Mike: Yeah. Things just change over time. As time goes on, the entire software space has become more and more competitive. I mean, eight years ago when we started podcasting, it was easier to launch products in terms of getting in front of customers. Now, there’s lots of competitions. You have to have a more polished product, it’s got to be further along, it’s got to solve more of the customer’s problems because they’ve got other things that they can pay attention to.
It just makes it, I’ll say a little bit more challenging to launch a product today than it is yesterday, than with the day before. As time goes on, I think that that trend is just going to continue. I say that the natural evolution is you have to have more resources in order to launch something. It’s kind of where the industry is headed. I’m not going to say that that’s where it will end up and that you’re always going to have to raise funding in the future because I don’t think that’s true. But I do think that there are certain types of businesses where it makes a lot more sense to raise some funds than it is to not, especially with certain life circumstances as well.
Rob: Yup. The good news is that it’s easier, I would say, than it has been in the past to get some type of small amount of funding with a lot fewer strings attached than say, 10 years ago. On the flipside, like you said, I believe there’s always going to be bootstrapping. That’s not going to go away. There’s always going to be folks who are hacking away, launching small software products, getting a lot of learning, getting some revenue. I think that’ll last forever and I think that’s a really great thing.

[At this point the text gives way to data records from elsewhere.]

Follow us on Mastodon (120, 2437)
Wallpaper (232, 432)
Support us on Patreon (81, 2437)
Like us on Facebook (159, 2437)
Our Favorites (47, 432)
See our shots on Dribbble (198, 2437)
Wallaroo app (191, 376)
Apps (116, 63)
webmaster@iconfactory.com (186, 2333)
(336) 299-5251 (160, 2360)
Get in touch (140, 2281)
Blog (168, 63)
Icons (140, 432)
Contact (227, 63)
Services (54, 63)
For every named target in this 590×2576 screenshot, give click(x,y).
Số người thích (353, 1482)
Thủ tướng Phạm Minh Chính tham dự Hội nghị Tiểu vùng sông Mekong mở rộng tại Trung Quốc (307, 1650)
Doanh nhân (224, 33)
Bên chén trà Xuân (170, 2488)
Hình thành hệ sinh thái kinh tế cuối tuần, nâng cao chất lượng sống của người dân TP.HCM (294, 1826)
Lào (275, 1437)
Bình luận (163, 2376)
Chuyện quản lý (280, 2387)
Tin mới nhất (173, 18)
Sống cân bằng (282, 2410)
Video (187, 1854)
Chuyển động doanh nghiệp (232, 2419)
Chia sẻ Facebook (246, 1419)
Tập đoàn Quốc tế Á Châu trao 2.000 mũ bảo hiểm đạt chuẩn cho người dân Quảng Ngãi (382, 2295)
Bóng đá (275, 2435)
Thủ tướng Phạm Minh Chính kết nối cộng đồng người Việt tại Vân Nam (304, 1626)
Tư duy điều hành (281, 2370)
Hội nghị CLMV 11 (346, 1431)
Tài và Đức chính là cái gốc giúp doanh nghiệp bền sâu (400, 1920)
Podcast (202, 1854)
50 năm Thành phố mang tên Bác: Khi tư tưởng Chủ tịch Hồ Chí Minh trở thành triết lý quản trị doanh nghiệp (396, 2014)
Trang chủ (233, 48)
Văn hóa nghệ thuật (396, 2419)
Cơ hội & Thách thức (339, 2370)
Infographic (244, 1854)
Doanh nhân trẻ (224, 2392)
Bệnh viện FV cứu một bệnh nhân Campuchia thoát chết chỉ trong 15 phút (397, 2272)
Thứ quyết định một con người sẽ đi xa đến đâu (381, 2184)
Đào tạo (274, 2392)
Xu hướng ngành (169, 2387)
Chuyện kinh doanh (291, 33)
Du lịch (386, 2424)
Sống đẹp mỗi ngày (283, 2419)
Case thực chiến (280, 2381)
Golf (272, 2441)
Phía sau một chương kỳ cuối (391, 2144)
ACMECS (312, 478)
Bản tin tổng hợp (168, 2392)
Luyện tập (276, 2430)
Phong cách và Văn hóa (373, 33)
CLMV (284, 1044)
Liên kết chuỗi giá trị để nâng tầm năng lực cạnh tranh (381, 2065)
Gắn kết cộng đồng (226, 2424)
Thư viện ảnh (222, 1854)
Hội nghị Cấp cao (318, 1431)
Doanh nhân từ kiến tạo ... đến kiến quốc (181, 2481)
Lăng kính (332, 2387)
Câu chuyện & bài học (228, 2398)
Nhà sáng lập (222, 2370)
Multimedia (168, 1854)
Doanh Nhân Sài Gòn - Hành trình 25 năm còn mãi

I’ve said this before, we live at an amazing time in history where even 30, 40 years ago, you couldn’t do any of this, and 100 years ago it’s even worst. But now, someone with some type of technical acumen can basically start a whole side business and really never leave their house and have this thing making money while you sleep. It’s always been the big draw I think for a lot of us. Part of it might eb the adventure and the active creating, I think that’s a big deal, but to be able to literally make money from nothing more than your skill and your computer is just mind-blowing. When I think back to being a kid, I was in junior high in high school and it was like, “Well, I don’t really want to work in a cubicle but were my options?” Right? In the mid to late ‘80s. This stuff was just coming about and I didn’t know much about it but the fact that we live at this age–consider ourselves lucky.
Mike: I think at the end of the day when you’re trying to evaluate whether or not to raise funds, it’s all about that trade-off of time versus money. Do you have money to burn? Burn is probably not the great way to put it, but do you have money to spend in order to learn quickly or are you okay taking a much longer time to do it, and doing things slow and steady based on what your financial situation is like, your personal life, and how much time you have available. That’s going to be different for everyone. That’s what generally governs these types of decisions for most people. I think that about wraps us up for today.